It is time to water the garden. Seems like it was just yesterday we were experiencing drenching storms. For many of us spring planting was delayed. But now the rains have stopped and it is time to drag out the hoses. If the edible garden does not receive adequate water, harvest will be limited and maybe not so tasty.
How important is water to fruits and vegetables? Did you know a strawberry fruit is 92% water? Asparagus, beet greens, red cabbage, cauliflower, eggplant and green onions fall into this category. Topping the list are cucumber, butterhead lettuce, crisp and head lettuce. Zucchini is 96% water. If these fruits and vegetables do not get enough water during growing, season they will be small and bitter at harvest. Then again, too much water will make certain fruits and vegetables bland and watery.

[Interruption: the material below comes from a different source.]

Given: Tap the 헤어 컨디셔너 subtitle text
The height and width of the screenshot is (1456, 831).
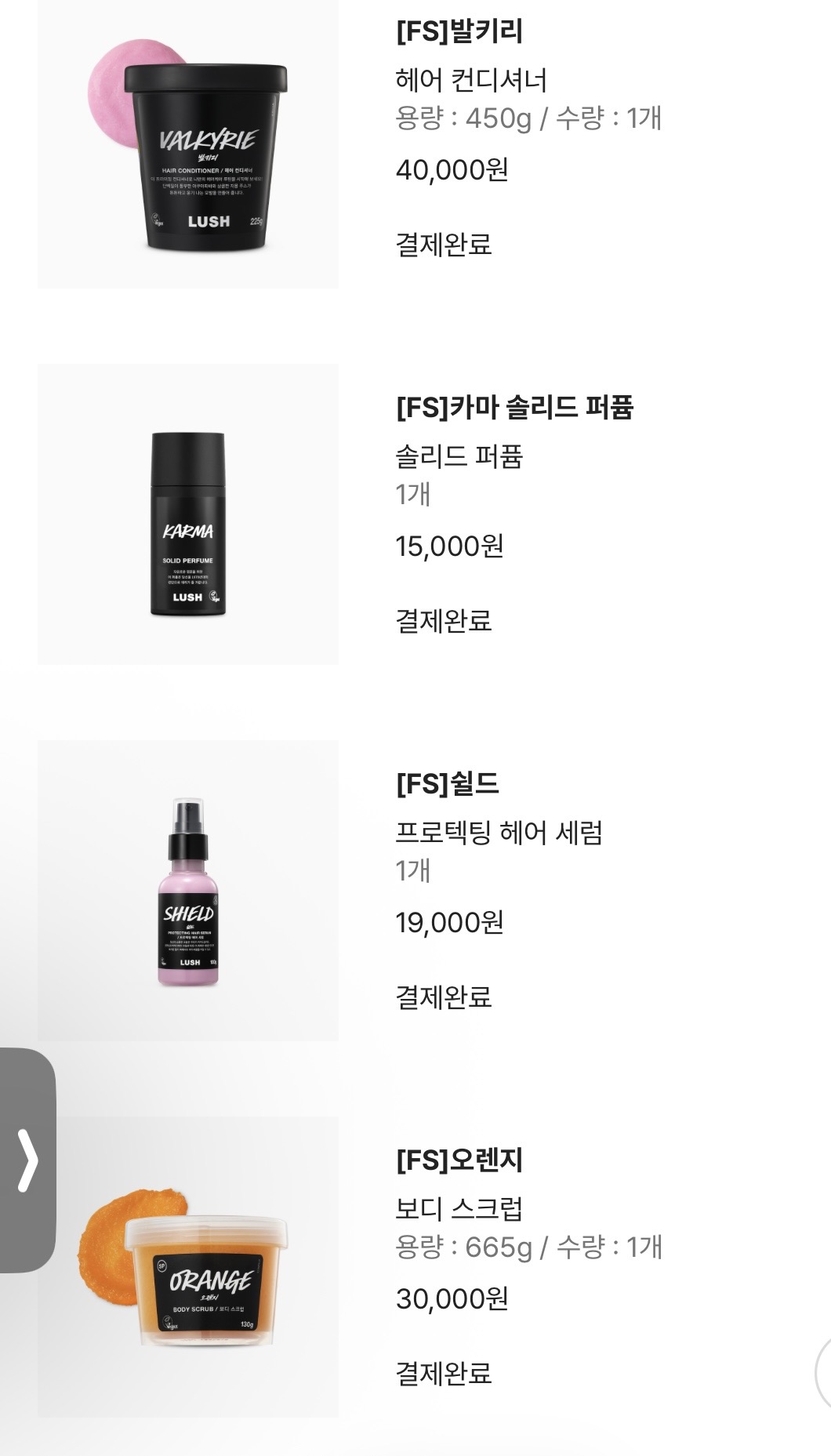Looking at the screenshot, I should tap(471, 80).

So, how much water is enough? Keeping even, consistent moisture levels in the soil is vital for a productive garden. Usually this means coastal gardeners need to apply about an inch of water per week, depending on weather. This averages out to about half a gallon of water per square foot of garden space. Inland gardens, where temperatures typically rise into the 90s and higher, need as much water, but more often.
The main thing to remember is don’t allow soil to get too dry, but not soggy either. Think of the soil always being like a moist sponge during the growing season. This is where summer mulch helps keep soil moisture even.

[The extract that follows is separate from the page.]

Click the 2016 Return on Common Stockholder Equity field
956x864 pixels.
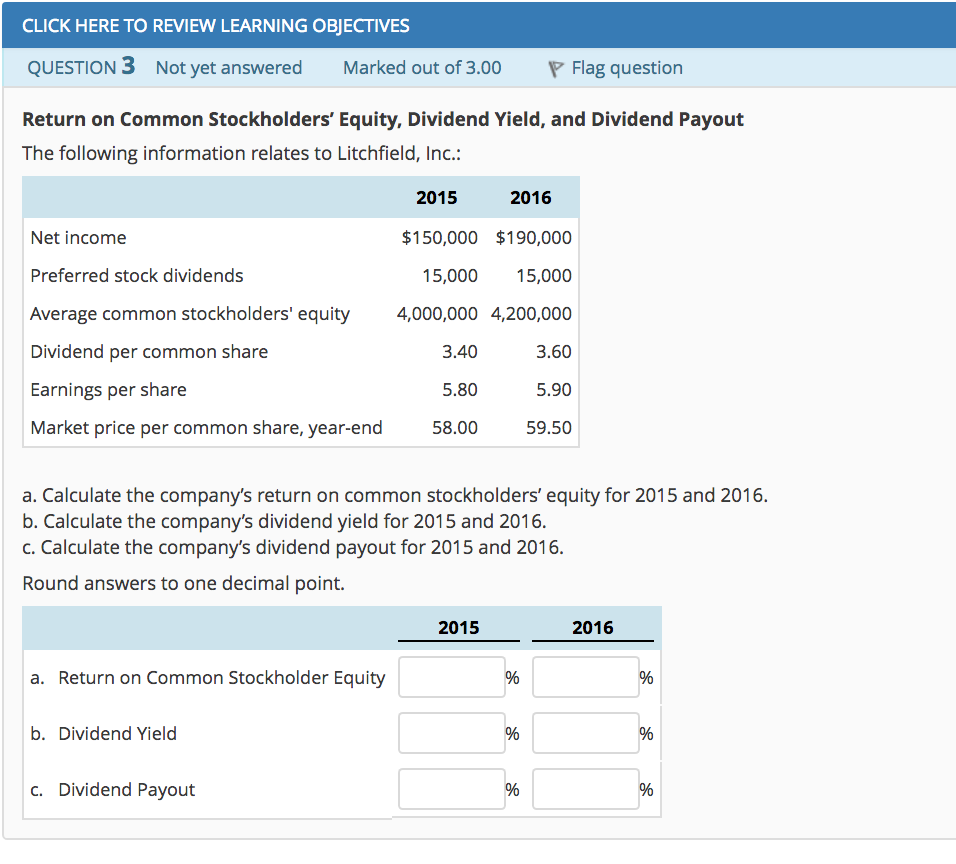click(x=585, y=677)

There are three approaches to determining when to irrigate. The cheapest, easiest way is to get a thin piece of dowel, or a cheap bamboo stake, and poke it into the soil about eight inches down. If the top two inches of soil is dry, but the root zone is still moist, it’s time to irrigate.
Moisture meters are available to determine soil moisture levels. Another test is to dig into the soil a couple of inches down, putting a scoop of soil into the palm of your hand. Squeeze the soil into a little ball. If it forms a ball and then crumbles to the touch, time to water. This is easier to do with clay soils compared to sandy ones.
How much to water and when also depends on soil type. Sandy soils drain quickly and hold less moisture. Clay soils retain water for a longer time. Temperature and humidity also have an effect on irrigation scheduling. The best thing you can do is poke a stick into the soil and check. Then soak the plants deeply to about 12 inches. Check a few days later.
Terry Kramer is the retired site manager for the Humboldt Botanical Garden and a trained horticulturist and journalist. She has been writing a garden column for the Times-Standard since 1982. Contact her at email@example.com.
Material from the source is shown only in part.